Improved Monte Carlo Scheme for Efficient Particle Transfer in Heterogeneous Systems in the Grand Canonical Ensemble: Application to Vapor-Liquid Nucleation.

Reformulation of existing Monte Carlo algorithms used in the study of grand canonical systems has yielded massive improvements in efficiency. Here we present an energy biasing scheme designed to address targeting issues encountered in particle swap moves using sophisticated algorithms such as the Aggregation-Volume-Bias and Unbonding-Bonding methods. Specifically, this energy biasing scheme allows a particle to be inserted to (or removed from) a region that is more acceptable. As a result, this new method showed a several-fold increase in insertion/removal efficiency in addition to an accelerated rate of convergence for the thermodynamic properties of the system.

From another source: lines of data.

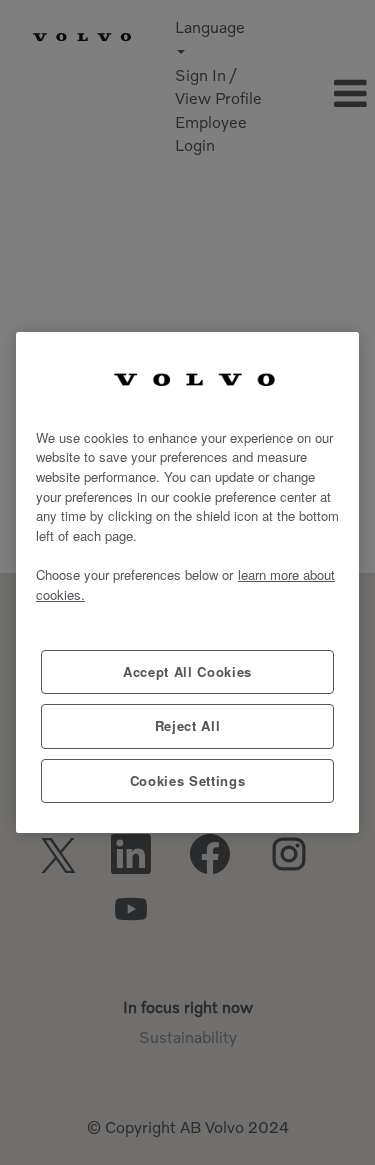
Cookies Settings (188, 780)
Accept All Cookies (187, 671)
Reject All (188, 725)
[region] (187, 582)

Improving the efficiency of configurational-bias Monte Carlo: a density-guided method for generating bending angle trials for linear and branched molecules.

A new method has been developed to generate bending angle trials to improve the acceptance rate and the speed of configurational-bias Monte Carlo. Whereas traditionally the trial geometries are generated from a uniform distribution, in this method we attempt to use the exact probability density function so that each geometry generated is likely to be accepted. In actual practice, due to the complexity of this probability density function, a numerical representation of this distribution function would be required. This numerical table can be generated a priori from the distribution function. This method has been tested on a united-atom model of alkanes including propane, 2-methylpropane, and 2,2-dimethylpropane, that are good representatives of both linear and branched molecules. It has been shown from these test cases that reasonable approximations can be made especially for the highly branched molecules to reduce drastically the dimensionality and correspondingly the amount of the tabulated data that is needed to be stored. Despite these approximations, the dependencies between the various geometrical variables can be still well considered, as evident from a nearly perfect acceptance rate achieved. For all cases, the bending angles were shown to be sampled correctly by this method with an acceptance rate of at least 96% for 2,2-dimethylpropane to more than 99% for propane. Since only one trial is required to be generated for each bending angle (instead of thousands of trials required by the conventional algorithm), this method can dramatically reduce the simulation time. The profiling results of our Monte Carlo simulation code show that trial generation, which used to be the most time consuming process, is no longer the time dominating component of the simulation.